# seq2seq

Sequence to sequence allows variable length input & output sequences
- can be used with LSTMs or attention

Sutskever et. al (2014) Sequence to Sequence Learning with Neural Networks - [arvix](https://arxiv.org/abs/1409.3215)
- 12 million Eng -> French sentences
- 10 days to train across 8 GPUs
- reverses the order of words in the source (not the target)

Applications
- translation, question answering, image captioning

One limitation of seq2seq is knowning the set of possible output elements in advance
- limits seq2seq to solve problems like sorting or travelling salesman


## Embeddings

Machines understand numbers - part of any NLP pipeline is tokenization of the text into discrete classes
- transforming the tokens (that form our corpus) into a vector

Special tokens include:
- `<EOS>` = end of sentence
- `<PAD>` = padding (if you require constant length sequences)

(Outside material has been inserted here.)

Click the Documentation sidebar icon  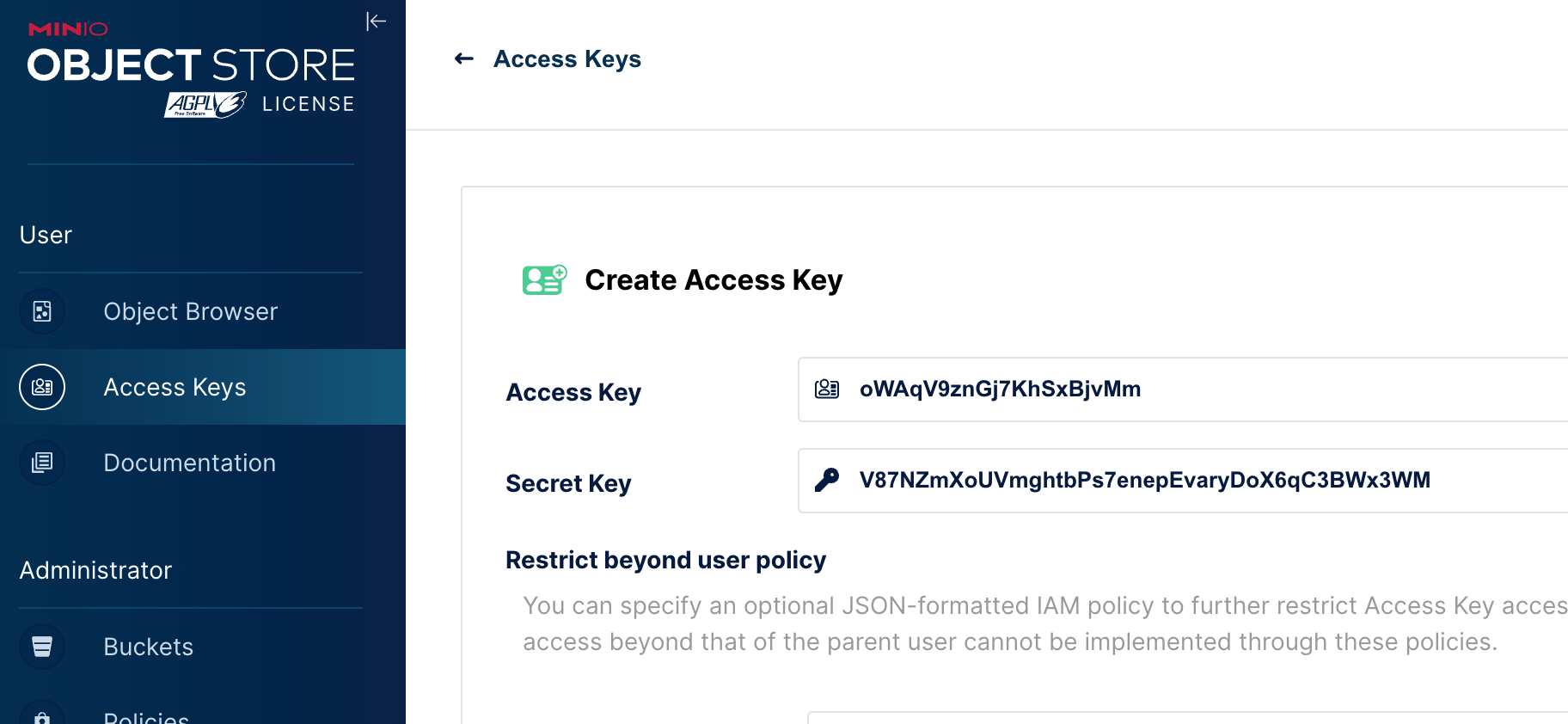(42, 463)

Frequency based embeddings include bag of words or TIDF
- these are commonly used to generate features for non-neural network NLP approaches

It is more common with neural networks to use vector embeddings
- each word in corpus is mapped to a vector
- can be learnt unsupervised by predicting current word - know as Continuous Bag-of-Words (CBOW)

Word2Vec (all Mikolov et. al (2013)) - Efficient Estimation of Word Representations in Vector Space + Linguistic Regularities in Continuous Space Word Representations (two papers)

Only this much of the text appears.